The bonus of living with other writers is that not only do you get to hear the blogs before they get posted (or never get posted), you also get to discuss them around the kitchen table. Kelli has posted her Martin Luther King Jr. Day blog — it’s all about dreams — dreams of men in times past, and possible dreams for our future.

Since leaving Tennessee, I’ve slept better than I’ve slept in over ten years. It means I haven’t had the wild and crazy dreams I’ve based a lot of my short stories on — luckily I have more than enough to write at the moment so I don’t miss them…yet. Instead I’ve had waking dreams, dreams in lieu of fears, dreams about how I’m going to paint my future and what I’m going to wear when I go skipping through the watercolors.

The best part of is all is having the freedom to dream these things, and the freedom to follow through with whichever path I take. And each of these paths is a high road, because I am the person I choose to be.

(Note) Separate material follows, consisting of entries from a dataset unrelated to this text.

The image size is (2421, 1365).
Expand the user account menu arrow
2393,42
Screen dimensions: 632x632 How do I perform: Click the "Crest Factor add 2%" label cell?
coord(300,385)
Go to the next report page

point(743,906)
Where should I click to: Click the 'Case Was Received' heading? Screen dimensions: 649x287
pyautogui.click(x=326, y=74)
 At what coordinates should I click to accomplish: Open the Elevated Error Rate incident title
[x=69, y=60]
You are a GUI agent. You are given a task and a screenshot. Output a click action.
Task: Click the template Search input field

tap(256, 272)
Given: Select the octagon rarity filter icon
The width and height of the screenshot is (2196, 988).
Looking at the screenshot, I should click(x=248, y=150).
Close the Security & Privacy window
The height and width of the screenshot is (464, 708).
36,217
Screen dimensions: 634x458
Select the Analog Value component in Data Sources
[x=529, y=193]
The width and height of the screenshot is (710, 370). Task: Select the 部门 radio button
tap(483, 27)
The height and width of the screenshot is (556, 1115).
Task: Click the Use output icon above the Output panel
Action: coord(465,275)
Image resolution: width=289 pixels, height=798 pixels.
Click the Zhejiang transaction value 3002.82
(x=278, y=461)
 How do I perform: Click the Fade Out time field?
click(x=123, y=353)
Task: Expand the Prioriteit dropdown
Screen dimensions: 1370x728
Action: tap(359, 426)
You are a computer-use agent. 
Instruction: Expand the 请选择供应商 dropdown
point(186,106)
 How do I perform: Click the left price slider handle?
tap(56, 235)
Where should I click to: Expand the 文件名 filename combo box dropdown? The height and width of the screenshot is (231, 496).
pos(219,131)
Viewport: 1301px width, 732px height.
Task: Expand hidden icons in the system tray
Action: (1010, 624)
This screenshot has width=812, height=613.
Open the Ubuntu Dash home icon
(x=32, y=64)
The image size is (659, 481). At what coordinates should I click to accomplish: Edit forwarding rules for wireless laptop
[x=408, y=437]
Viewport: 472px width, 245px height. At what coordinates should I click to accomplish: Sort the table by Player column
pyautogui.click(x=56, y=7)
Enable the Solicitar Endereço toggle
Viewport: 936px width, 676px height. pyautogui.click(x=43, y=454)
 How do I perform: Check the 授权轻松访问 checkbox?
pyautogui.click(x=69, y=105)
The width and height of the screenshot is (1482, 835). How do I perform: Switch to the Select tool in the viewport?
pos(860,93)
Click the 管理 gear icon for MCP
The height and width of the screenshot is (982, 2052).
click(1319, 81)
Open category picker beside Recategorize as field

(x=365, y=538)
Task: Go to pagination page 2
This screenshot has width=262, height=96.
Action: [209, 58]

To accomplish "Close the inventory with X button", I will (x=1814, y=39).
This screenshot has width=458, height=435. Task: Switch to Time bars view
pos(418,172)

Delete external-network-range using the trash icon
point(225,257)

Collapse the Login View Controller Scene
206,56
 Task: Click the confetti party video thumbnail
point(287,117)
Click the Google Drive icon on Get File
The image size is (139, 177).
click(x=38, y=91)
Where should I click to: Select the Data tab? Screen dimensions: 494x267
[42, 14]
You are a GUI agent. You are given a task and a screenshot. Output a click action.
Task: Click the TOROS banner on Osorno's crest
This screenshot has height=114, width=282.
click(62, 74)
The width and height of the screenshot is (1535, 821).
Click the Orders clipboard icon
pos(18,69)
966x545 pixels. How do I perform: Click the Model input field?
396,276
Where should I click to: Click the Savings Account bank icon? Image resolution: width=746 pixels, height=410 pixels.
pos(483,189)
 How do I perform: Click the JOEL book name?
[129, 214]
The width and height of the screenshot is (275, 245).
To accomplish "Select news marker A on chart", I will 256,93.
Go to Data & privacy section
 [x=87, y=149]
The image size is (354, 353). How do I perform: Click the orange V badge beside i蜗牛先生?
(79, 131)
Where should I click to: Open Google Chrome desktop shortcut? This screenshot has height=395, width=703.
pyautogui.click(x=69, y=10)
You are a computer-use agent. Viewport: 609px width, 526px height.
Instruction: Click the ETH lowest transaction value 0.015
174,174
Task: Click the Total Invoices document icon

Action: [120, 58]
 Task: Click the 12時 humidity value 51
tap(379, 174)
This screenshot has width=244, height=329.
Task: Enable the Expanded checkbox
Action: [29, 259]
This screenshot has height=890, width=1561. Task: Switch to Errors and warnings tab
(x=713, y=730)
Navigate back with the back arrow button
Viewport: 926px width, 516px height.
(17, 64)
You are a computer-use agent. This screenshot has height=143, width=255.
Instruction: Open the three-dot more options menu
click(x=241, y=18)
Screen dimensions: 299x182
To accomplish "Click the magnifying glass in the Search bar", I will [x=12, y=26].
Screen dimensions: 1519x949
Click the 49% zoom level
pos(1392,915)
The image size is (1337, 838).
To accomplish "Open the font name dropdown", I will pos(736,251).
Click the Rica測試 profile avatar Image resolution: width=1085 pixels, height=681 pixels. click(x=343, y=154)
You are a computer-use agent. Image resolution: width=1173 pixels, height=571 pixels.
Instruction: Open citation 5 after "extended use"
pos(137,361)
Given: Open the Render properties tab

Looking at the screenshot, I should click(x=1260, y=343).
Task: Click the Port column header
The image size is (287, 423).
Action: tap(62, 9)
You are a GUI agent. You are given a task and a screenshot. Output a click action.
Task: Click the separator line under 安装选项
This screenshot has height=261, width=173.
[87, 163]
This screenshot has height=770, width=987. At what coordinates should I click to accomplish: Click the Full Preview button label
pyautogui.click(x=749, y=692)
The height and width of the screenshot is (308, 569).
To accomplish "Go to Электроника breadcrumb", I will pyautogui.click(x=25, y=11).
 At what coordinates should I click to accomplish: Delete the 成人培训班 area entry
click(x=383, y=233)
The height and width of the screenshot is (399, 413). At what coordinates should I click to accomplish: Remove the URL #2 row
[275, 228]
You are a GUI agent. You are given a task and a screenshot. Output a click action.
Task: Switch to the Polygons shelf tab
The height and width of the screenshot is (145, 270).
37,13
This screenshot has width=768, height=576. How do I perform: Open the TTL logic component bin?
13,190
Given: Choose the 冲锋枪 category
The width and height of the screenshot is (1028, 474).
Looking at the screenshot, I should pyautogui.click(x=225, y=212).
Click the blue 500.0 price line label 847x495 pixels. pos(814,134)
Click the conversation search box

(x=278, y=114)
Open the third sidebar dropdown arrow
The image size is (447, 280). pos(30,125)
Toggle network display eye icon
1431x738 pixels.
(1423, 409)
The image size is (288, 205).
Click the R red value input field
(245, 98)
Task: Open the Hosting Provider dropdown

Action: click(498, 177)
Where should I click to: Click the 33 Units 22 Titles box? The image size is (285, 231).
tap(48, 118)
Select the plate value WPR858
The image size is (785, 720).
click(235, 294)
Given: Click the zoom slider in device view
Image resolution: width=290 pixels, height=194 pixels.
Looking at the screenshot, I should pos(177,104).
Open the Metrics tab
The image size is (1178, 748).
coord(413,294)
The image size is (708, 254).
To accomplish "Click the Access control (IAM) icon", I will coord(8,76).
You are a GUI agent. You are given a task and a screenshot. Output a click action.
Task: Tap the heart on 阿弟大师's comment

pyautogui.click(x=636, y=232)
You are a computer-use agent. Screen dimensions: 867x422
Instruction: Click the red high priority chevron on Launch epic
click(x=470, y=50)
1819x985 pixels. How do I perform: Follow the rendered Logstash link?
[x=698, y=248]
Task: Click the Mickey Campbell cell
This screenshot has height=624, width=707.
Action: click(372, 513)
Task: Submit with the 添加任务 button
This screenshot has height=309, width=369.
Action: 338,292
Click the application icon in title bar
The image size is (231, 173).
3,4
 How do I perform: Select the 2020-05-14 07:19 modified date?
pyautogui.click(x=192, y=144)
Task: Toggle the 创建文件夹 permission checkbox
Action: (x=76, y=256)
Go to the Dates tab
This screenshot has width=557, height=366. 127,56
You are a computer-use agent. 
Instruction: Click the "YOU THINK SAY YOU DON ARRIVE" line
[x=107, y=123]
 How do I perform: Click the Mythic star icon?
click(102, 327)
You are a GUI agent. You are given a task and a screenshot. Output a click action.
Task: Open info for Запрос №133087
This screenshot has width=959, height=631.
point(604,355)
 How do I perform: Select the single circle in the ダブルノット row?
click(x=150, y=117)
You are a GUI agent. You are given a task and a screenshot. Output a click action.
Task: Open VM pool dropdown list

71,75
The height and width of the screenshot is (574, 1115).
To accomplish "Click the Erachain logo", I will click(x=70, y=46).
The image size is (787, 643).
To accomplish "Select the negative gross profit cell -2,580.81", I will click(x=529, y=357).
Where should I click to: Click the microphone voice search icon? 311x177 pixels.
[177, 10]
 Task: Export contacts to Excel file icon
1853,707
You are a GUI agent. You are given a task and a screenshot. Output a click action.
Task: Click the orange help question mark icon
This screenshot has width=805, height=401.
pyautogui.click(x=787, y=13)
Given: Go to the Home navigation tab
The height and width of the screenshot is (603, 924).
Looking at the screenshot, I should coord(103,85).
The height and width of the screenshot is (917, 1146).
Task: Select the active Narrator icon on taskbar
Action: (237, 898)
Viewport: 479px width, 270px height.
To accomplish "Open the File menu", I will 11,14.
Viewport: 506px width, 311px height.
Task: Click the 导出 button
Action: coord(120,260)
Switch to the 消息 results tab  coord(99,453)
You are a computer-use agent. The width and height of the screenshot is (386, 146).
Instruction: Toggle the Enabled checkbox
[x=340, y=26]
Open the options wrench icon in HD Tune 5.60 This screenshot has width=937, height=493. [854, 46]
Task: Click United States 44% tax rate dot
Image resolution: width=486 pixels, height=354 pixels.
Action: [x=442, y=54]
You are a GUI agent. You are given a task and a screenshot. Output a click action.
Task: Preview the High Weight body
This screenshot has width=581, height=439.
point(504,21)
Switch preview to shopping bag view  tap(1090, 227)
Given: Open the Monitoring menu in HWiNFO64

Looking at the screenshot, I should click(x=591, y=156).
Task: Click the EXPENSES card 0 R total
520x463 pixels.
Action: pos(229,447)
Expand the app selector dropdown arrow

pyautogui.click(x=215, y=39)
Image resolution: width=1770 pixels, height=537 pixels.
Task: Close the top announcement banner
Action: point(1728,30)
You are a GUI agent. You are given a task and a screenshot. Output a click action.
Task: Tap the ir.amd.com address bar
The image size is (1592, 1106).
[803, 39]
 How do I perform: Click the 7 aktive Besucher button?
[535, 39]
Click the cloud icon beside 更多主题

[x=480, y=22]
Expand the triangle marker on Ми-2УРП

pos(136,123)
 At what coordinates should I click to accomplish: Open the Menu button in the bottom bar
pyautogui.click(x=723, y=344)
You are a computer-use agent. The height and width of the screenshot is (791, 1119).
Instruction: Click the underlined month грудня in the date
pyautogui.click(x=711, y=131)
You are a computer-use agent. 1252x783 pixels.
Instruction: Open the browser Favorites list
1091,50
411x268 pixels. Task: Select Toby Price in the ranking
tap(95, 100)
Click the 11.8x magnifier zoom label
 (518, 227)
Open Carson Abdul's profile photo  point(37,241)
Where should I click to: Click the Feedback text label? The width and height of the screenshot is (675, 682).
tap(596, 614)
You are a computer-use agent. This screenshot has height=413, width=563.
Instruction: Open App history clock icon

Who is this person, you might ask? I’ll give you a hint enclosed in one of my favorite poems, a poem that has been stuck in my head for the last six weeks. I learned it in high school, after a production of See How They Run. It reminds me of who I am.

Who are you?

What are your dreams?

******************************

If

by Rudyard Kipling


If you can keep your head when all about you
Are losing theirs and blaming it on you;
If you can trust yourself when all men doubt you,
But make allowance for their doubting too;
If you can wait and not be tired by waiting,
Or, being lied about, don’t deal in lies,
Or, being hated, don’t give way to hating,
And yet don’t look too good, nor talk too wise;

If you can dream – and not make dreams your master;
If you can think – and not make thoughts your aim;
If you can meet with triumph and disaster
And treat those two imposters just the same;
If you can bear to hear the truth you’ve spoken
Twisted by knaves to make a trap for fools,
Or watch the things you gave your life to broken,
And stoop and build ’em up with wornout tools;

If you can make one heap of all your winnings
And risk it on one turn of pitch-and-toss,
And lose, and start again at your beginnings
And never breath a word about your loss;
If you can force your heart and nerve and sinew
To serve your turn long after they are gone,
And so hold on when there is nothing in you
Except the Will which says to them: “Hold on”;

If you can talk with crowds and keep your virtue,
Or walk with kings – nor lose the common touch;
If neither foes nor loving friends can hurt you;
If all men count with you, but none too much;
If you can fill the unforgiving minute
With sixty seconds’ worth of distance run –
Yours is the Earth and everything that’s in it,
And – which is more – you’ll be a Man my son!